Ahead of the opening of Vogue 100: A Century of Style at the National Portrait Gallery, i-D Founder Terry Jones looks back at his time at British Vogue. Years before the first photocopies of i-D were hand-stapled, Terry was Art Director under the...
Photography David Bailey
The first (of many) rule breaking covers
Pre-punk, post-60s was a great time to be art directing Vogue, following on from Barney Wan, who picked me to do the job in 1972. His style was immaculate and sophisticated and I struggled with that conformity at first, it took a year to change things. It was the January 1974 cover by David Bailey that broke the rules. Anjelica Huston and Manolo Blahnik were the models, styled by Grace Coddington on a trip to Corsica and the south of France.

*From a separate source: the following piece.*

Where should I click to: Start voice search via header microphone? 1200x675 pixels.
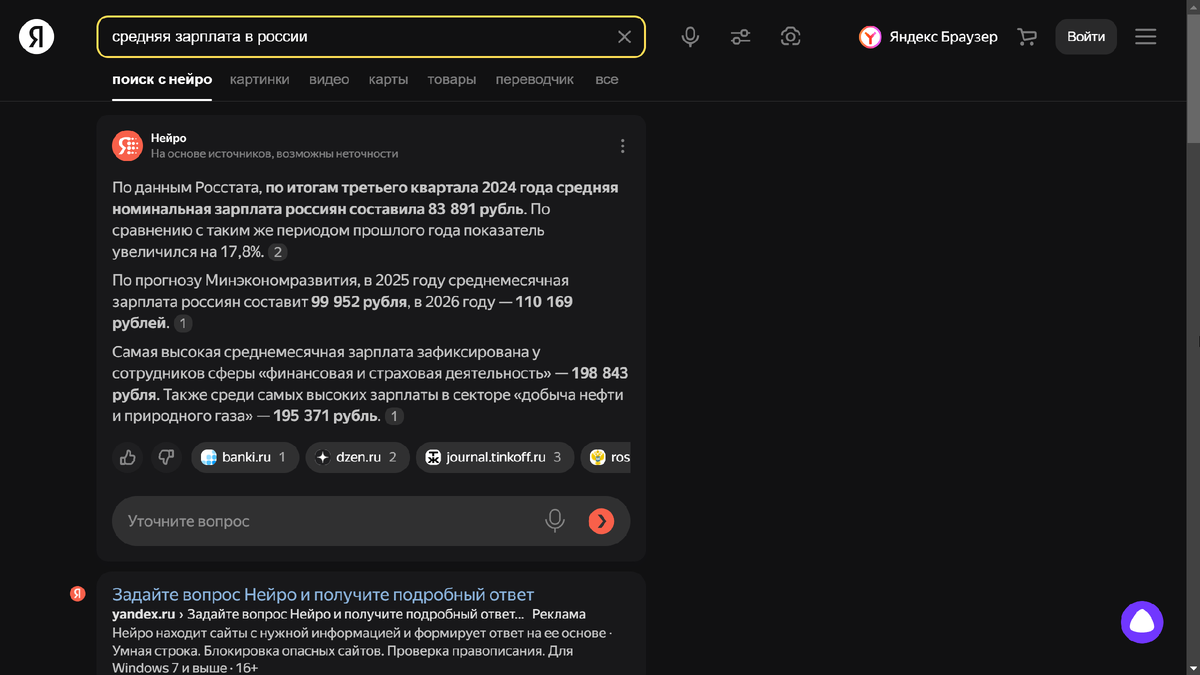tap(690, 37)
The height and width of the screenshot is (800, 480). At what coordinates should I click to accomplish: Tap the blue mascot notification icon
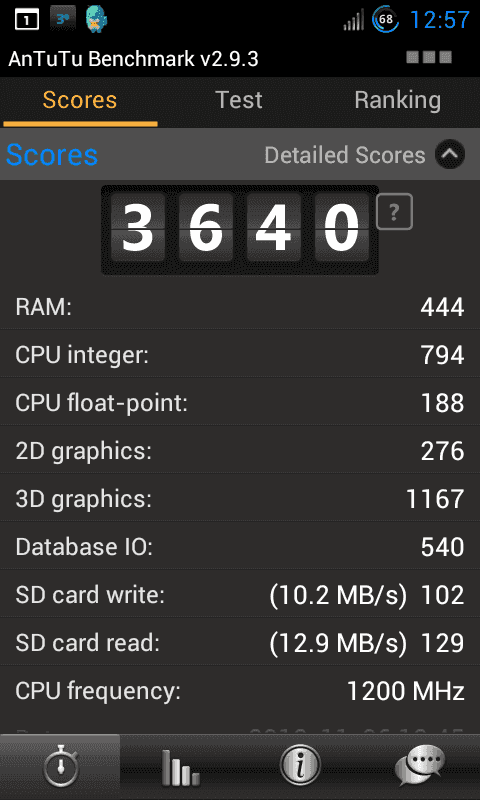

Somehow during the selection process of the cover options, David Bailey, Grace and I managed to convince Beatrix Miller this landscape, full length, image of Anjelia and Manolo was the best, most exciting and brave cover option. When the advertising director clinched the unplanned sale of a gatefold inner cover advert to south of France tourism, we broke the standard full-face shot. Before Alex Lieberman, Vogue's creative Director in New York, could stop the press, or tell us to change it the issue sold. So 1974 became a fun year for covers.
The accidental cover
Bianca Jagger was on the March cover photographed by Eric Boman. Eric was a great illustrator who was completely untechnical with cameras, but as a good friend of Bianca he did a fashion story with her in Paris.I was projecting possible choices with the 35mm projector in Beatrix's office. One was a photograph of Bianca on the balcony of the Paris Opera house, looking great, but very small in the photo. I knew the only way to get it used was to make a 10x8 transparency cropped to the cover area, which made the colour and grain contrast increase. The print production manager still complained, but it remains one of my favourite covers alongside the the green jelly cover from February 1977.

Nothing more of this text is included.